::: Provided data

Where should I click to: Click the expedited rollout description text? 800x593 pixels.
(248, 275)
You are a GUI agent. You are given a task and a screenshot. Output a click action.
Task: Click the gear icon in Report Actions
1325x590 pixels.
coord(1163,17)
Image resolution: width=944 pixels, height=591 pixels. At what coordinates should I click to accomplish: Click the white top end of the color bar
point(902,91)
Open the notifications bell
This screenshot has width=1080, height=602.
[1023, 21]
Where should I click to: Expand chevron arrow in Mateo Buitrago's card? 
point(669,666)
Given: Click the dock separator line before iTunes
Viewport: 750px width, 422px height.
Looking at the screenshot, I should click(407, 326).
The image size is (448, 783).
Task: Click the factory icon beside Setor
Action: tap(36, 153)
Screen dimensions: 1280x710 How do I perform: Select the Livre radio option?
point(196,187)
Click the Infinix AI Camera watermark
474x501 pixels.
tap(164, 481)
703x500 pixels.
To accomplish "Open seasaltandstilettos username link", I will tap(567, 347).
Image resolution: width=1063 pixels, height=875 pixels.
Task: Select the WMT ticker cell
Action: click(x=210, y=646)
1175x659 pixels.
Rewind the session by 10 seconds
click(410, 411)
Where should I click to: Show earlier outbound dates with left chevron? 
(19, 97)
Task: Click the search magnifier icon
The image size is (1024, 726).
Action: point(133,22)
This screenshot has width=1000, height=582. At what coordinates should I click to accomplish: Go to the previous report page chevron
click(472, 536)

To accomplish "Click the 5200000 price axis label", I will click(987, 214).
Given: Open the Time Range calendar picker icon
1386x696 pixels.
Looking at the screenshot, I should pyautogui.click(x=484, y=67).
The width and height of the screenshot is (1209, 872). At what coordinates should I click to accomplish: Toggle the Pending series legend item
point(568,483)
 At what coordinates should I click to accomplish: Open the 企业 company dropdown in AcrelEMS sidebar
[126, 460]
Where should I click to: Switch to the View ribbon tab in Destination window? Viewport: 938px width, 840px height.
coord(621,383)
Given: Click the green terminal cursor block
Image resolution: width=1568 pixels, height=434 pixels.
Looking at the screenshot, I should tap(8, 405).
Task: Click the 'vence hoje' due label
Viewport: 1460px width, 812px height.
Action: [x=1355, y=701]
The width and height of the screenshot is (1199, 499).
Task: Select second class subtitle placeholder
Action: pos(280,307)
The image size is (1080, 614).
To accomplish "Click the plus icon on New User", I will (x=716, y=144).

::::::

[Work task]
Which lines of the entries above contain the string "label"? Copy each one.

[Result]
To accomplish "Click the 5200000 price axis label", I will click(987, 214).
Task: Click the 'vence hoje' due label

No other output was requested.